Required action:
Exact copies of the lines from the start of the records through the line with "This screenshot has height=176, width=293." are what the answer must hold; pictures are not part of it.

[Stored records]
-----

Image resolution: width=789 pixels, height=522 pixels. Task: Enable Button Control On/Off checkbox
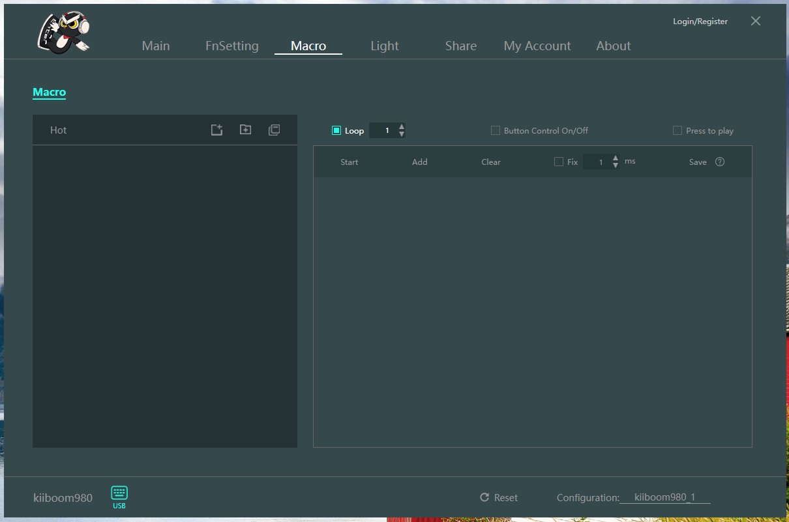pos(496,130)
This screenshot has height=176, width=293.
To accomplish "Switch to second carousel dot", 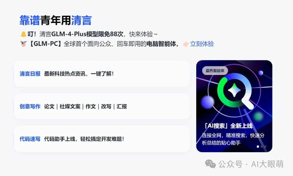I will point(261,147).
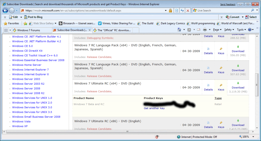Open the Quick Tabs grid icon
The width and height of the screenshot is (261, 141).
click(6, 30)
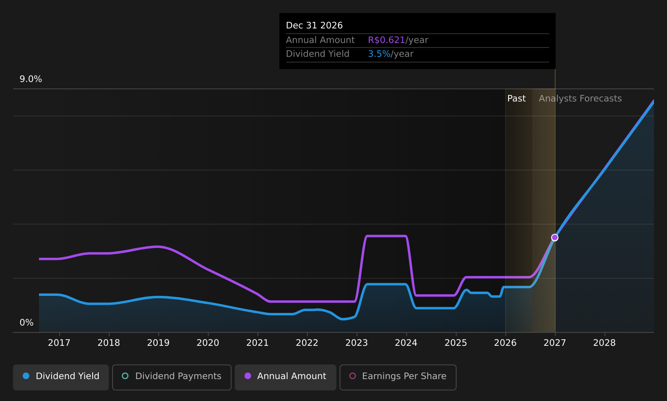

-----

Output for this task:
Image resolution: width=789 pixels, height=522 pixels. Task: Enable Button Control On/Off checkbox
pos(496,130)
This screenshot has height=176, width=293.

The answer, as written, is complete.